Dow Chemical Co. is appealing a tax-court ruling that said the Internal Revenue Service correctly disallowed several research and experimentation (R&E) credits the company claimed for process improvements at its Union Carbide subsidiary. If Dow wins the appeal, the IRS says, the limits on what qualifies as R&E costs would be “eviscerated” and other companies might use the research credit to subsidize operations instead of to support legitimate research spending.
Dow is arguing in the U.S. Court of Appeals for the Second Circuit that it should be allowed to take an R&E credit for the costs of several process improvements made during the 1990s. One of the process improvements was a new way of making polyethylene resin, a chemical used in dry cleaning and produce bags. The new method saved costs, Dow says, because it required less of some of the other ingredients used in the bags and produced better bags. The IRS ruled that some of the costs did not qualify as R&E, and in 2009, a lower tax court agreed.
The cost of supplies Dow used for the process improvements does not qualify as R&E, according to the IRS, because those supplies would have been used in production whether or not the company was doing R&E, says Mike Silvio, managing director at CBIZ MHM, an accounting and tax advisory firm. Rather, the IRS says these costs should be considered “indirect research expenses,” which are excluded from the credit.
But Dow argues that the supply costs it claimed for the credit were an integral part of its R&E process. “[Union Carbide] does not contend that every condition that must pre-exist in order for an experiment to take place” should qualify as a cost for the R&E credit, Dow writes in its brief. “Rather, it continues to be [Union Carbide’s] position that supplies that are physically part of and necessary to conduct a qualified experiment” are R&E costs.

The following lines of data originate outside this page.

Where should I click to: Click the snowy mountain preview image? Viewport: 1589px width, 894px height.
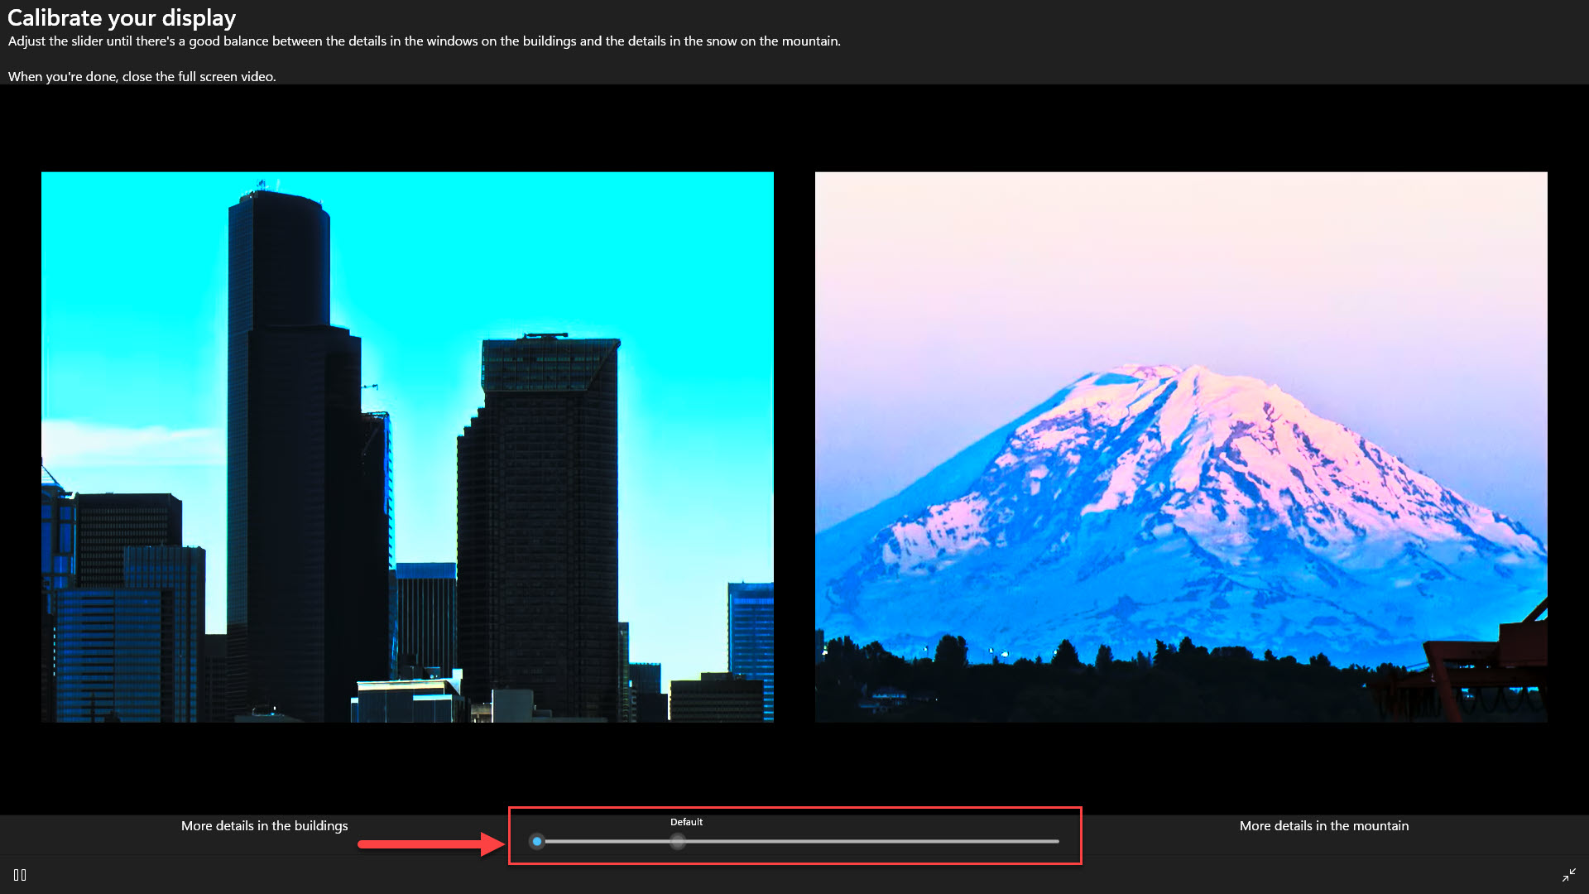click(1181, 447)
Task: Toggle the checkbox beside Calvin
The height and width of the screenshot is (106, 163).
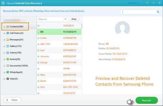Action: 39,38
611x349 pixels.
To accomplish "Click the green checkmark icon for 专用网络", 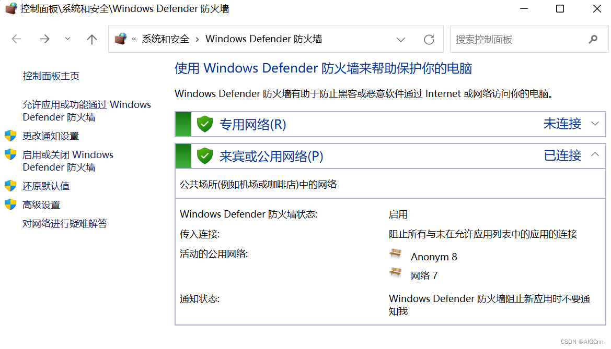I will [204, 124].
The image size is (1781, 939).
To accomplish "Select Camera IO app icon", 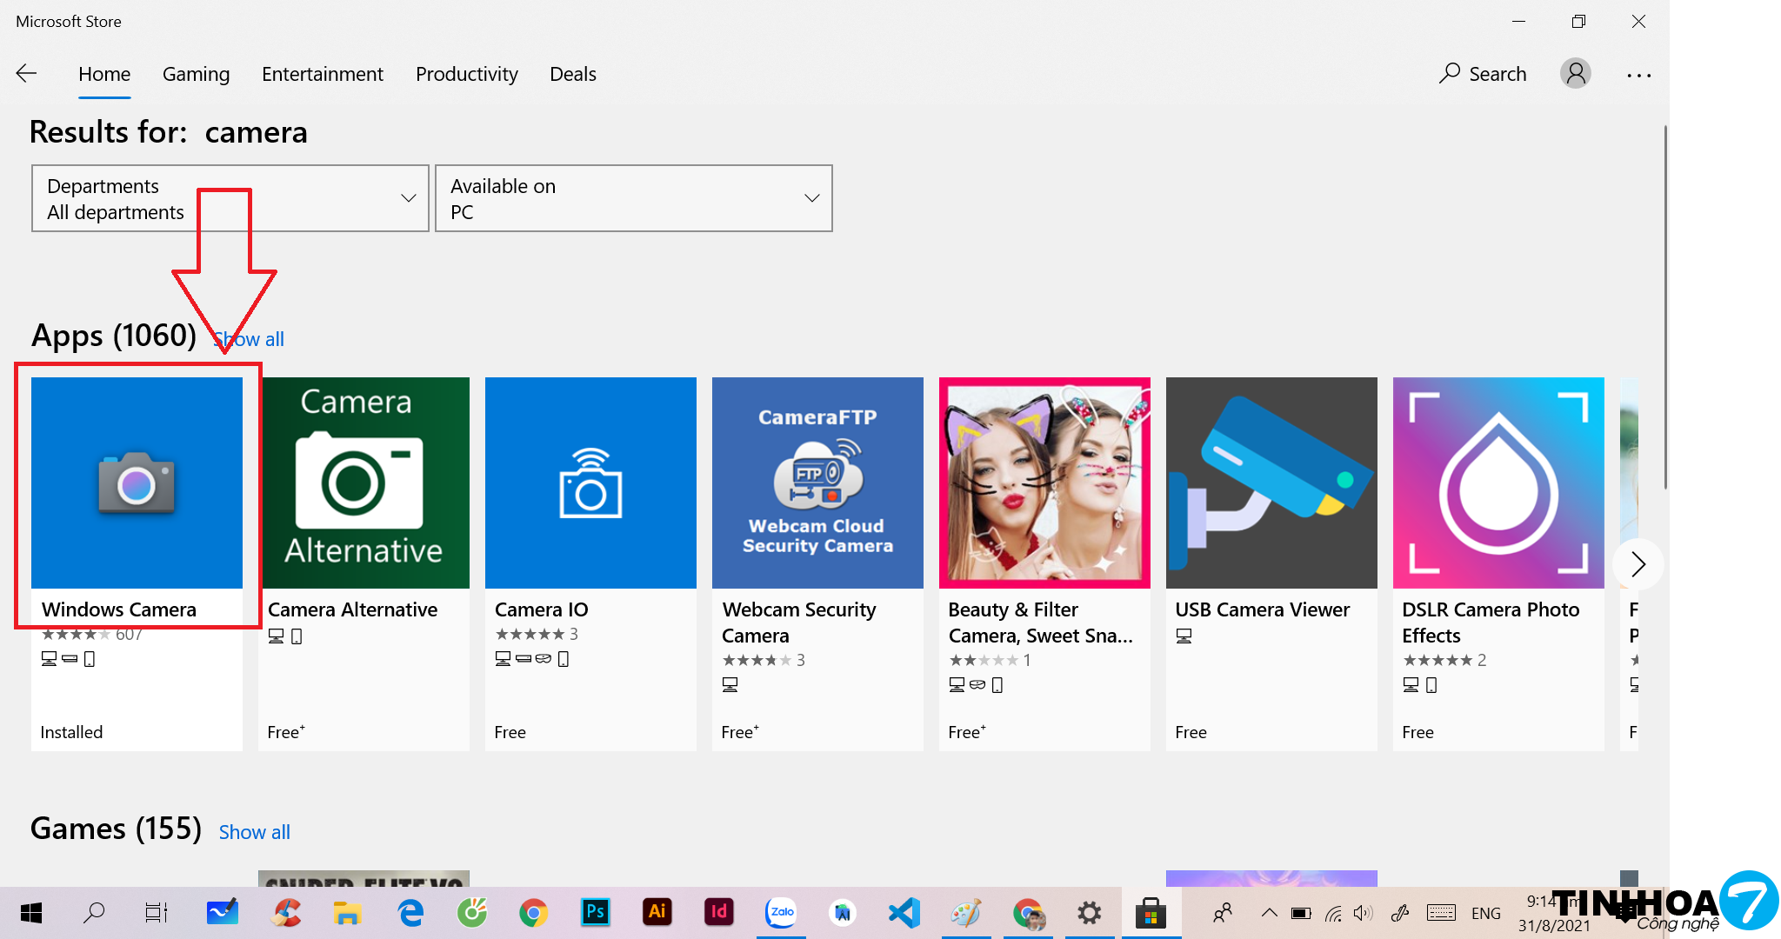I will pos(590,483).
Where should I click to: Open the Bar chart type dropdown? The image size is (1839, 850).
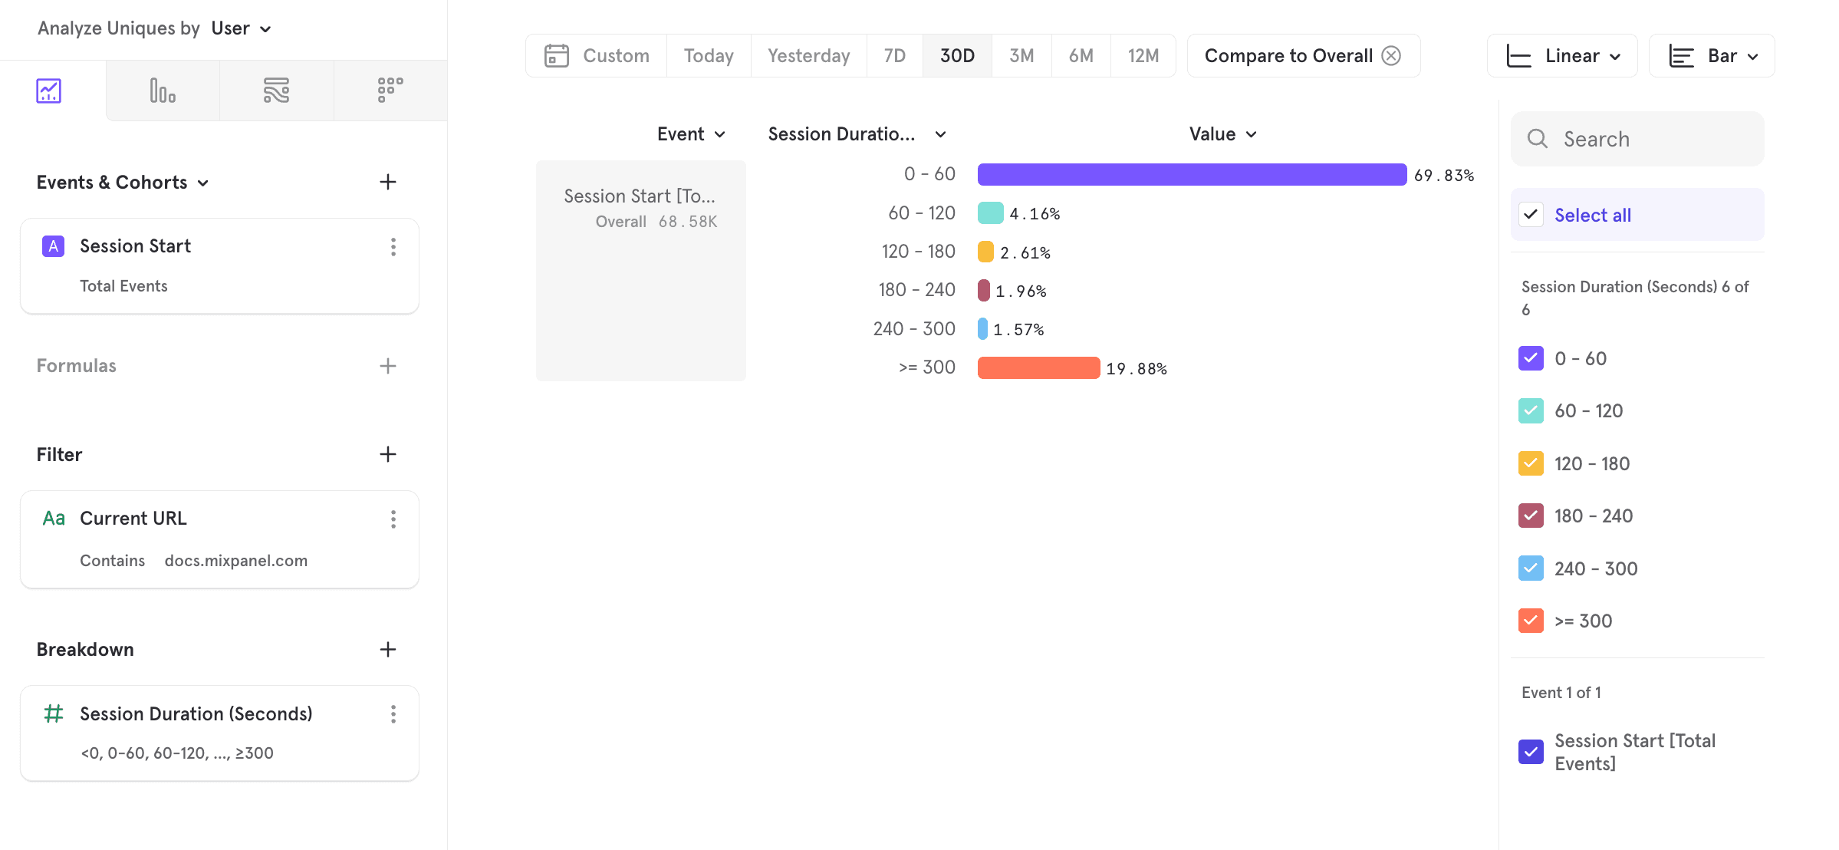[1712, 56]
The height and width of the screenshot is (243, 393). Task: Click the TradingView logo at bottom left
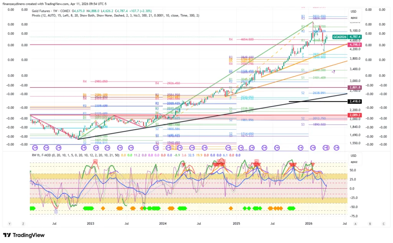tap(23, 235)
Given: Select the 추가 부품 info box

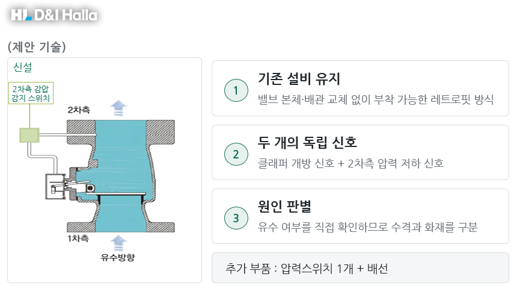Looking at the screenshot, I should 360,268.
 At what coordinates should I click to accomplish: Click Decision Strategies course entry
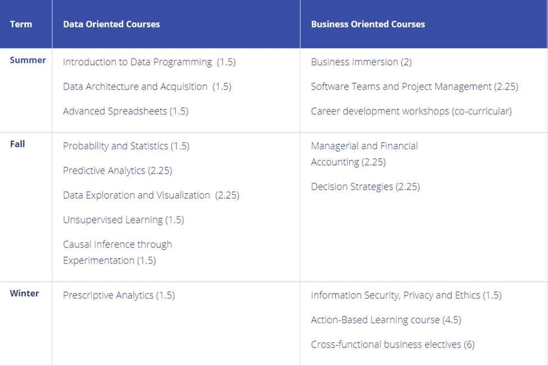coord(365,186)
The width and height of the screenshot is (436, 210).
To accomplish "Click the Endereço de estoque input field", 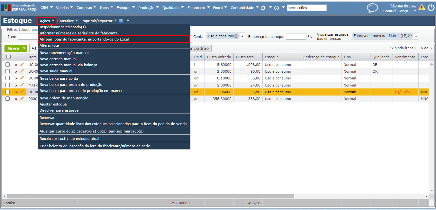I will pyautogui.click(x=296, y=36).
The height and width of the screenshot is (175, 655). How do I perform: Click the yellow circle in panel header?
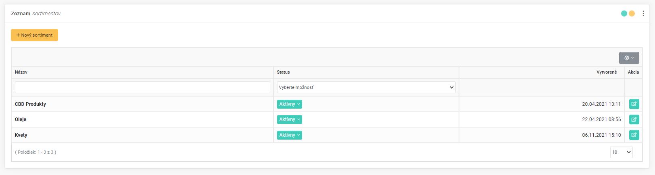point(632,14)
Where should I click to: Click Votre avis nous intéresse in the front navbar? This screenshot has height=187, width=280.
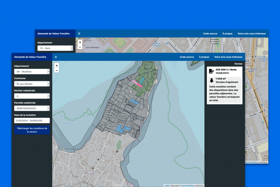coord(228,57)
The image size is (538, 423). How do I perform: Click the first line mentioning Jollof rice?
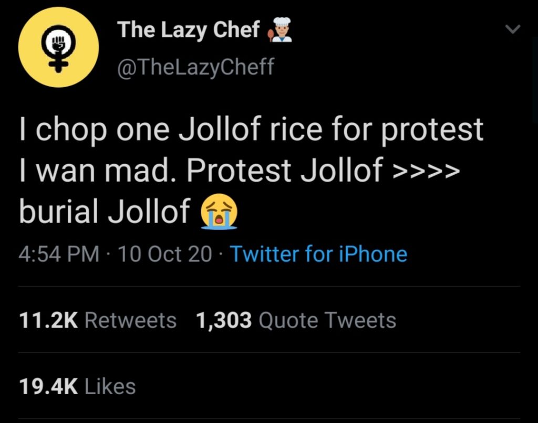(251, 130)
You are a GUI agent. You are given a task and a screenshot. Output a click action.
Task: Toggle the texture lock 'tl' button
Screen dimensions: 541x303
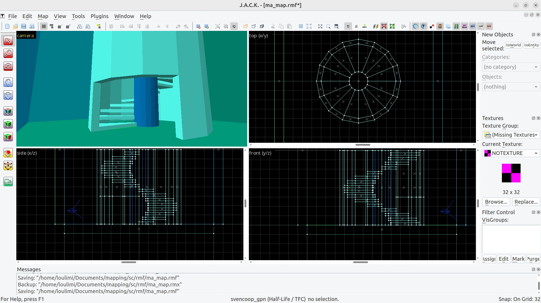[x=348, y=26]
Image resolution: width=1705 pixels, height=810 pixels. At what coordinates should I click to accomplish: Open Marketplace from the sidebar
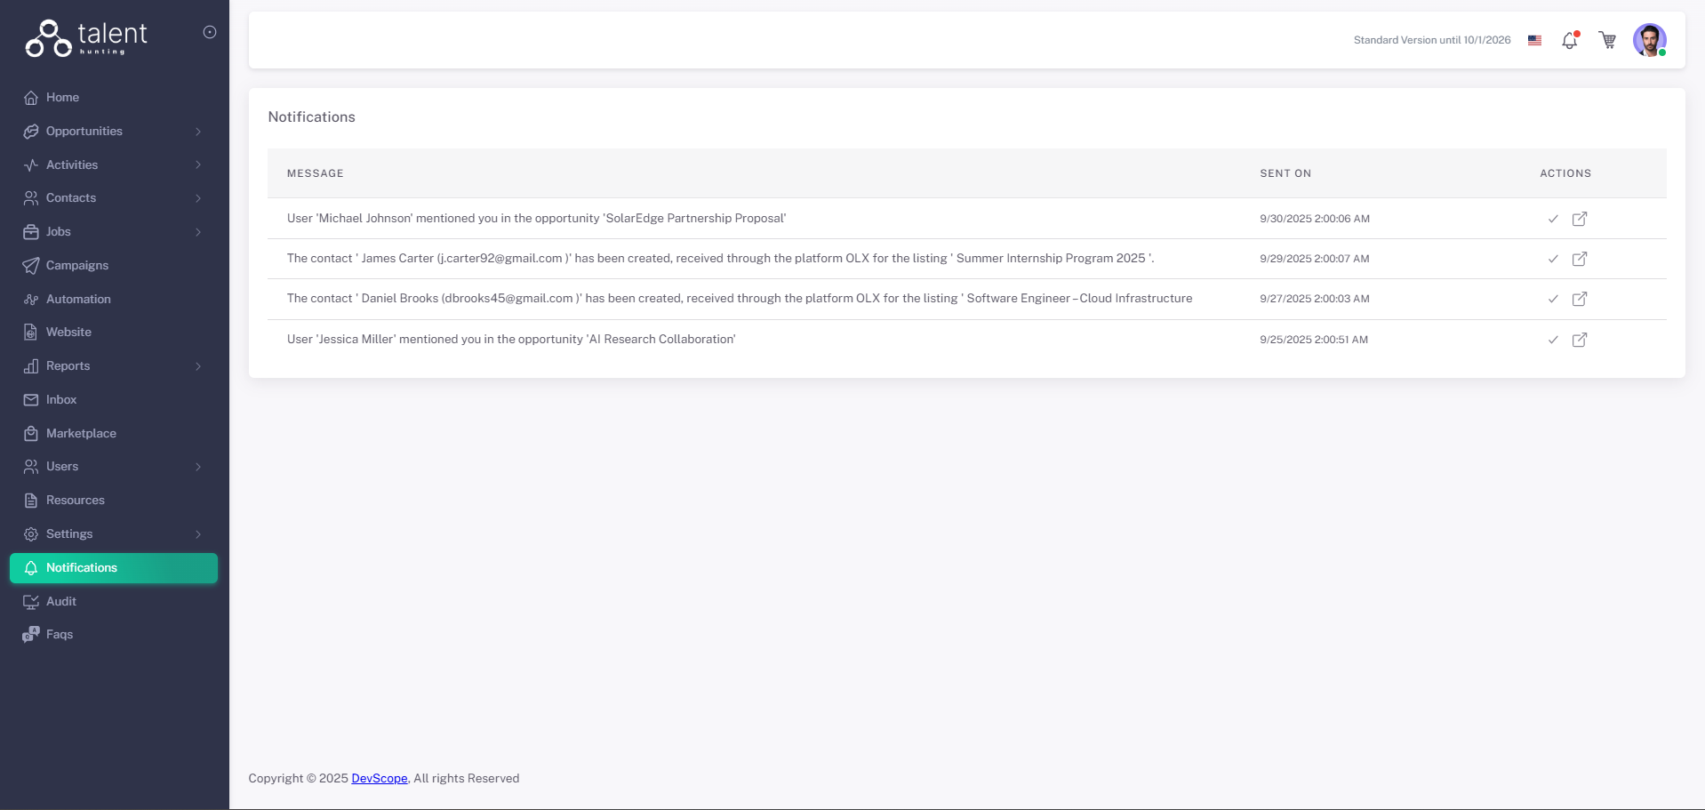[81, 434]
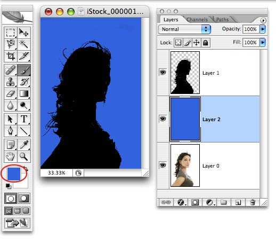Open the Fill percentage arrow
Image resolution: width=276 pixels, height=245 pixels.
tap(263, 42)
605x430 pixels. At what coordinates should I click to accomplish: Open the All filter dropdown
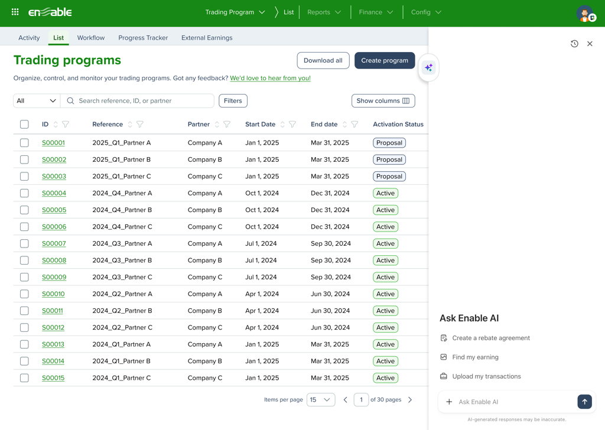(37, 101)
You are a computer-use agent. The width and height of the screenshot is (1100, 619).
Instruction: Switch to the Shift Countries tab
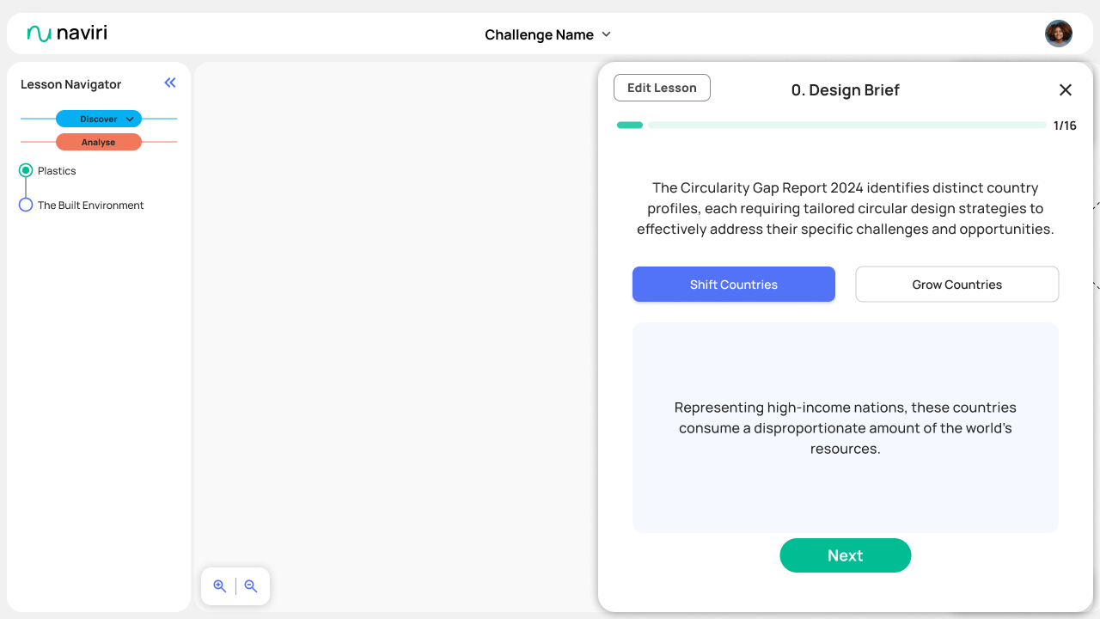(734, 285)
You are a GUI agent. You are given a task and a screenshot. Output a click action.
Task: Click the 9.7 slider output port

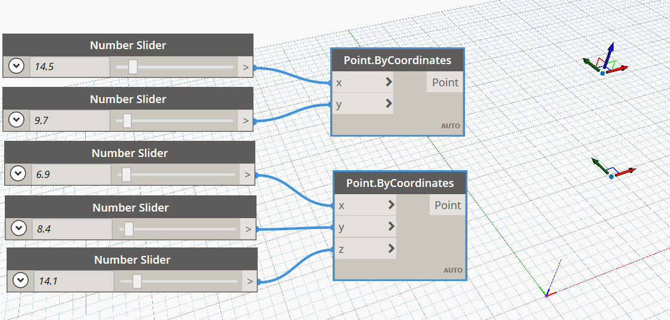pos(245,121)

The IRS says ruling in Dow’s favor would expand the credit to include almost all costs of manufacturing. This approach “would eviscerate the limits on costs eligible for the credit in the context of plant research, and transform the role of the research credit from encouraging increased research spending, as Congress intended, to subsidizing operations, which Congress sought to avoid,” the IRS brief adds.
Indeed, the outcome of this case, in either direction, “might redefine how supplies are considered in a research and development process,” Silvio says. But “people who are reading about the case should be very careful not to react too strongly,” says John Dies, attorney at alliantgroup, a tax advisory firm. “These are very fact-intensive investigations. So don’t panic and don’t celebrate.”
The lesson from the Dow case is to keep meticulous paperwork that drills down to the details on R&E eligible costs, Dies says. One of Dow’s challenges in the original case was to prove through its records that its expenditures qualified as R&E, he says.
Many companies, particularly small ones, do not apply for the R&E credit because they don’t consider process improvement “research and experimentation.” The R&E tax credit expires this year, but as in the past it will likely be renewed. President Obama has proposed making the tax credit permanent.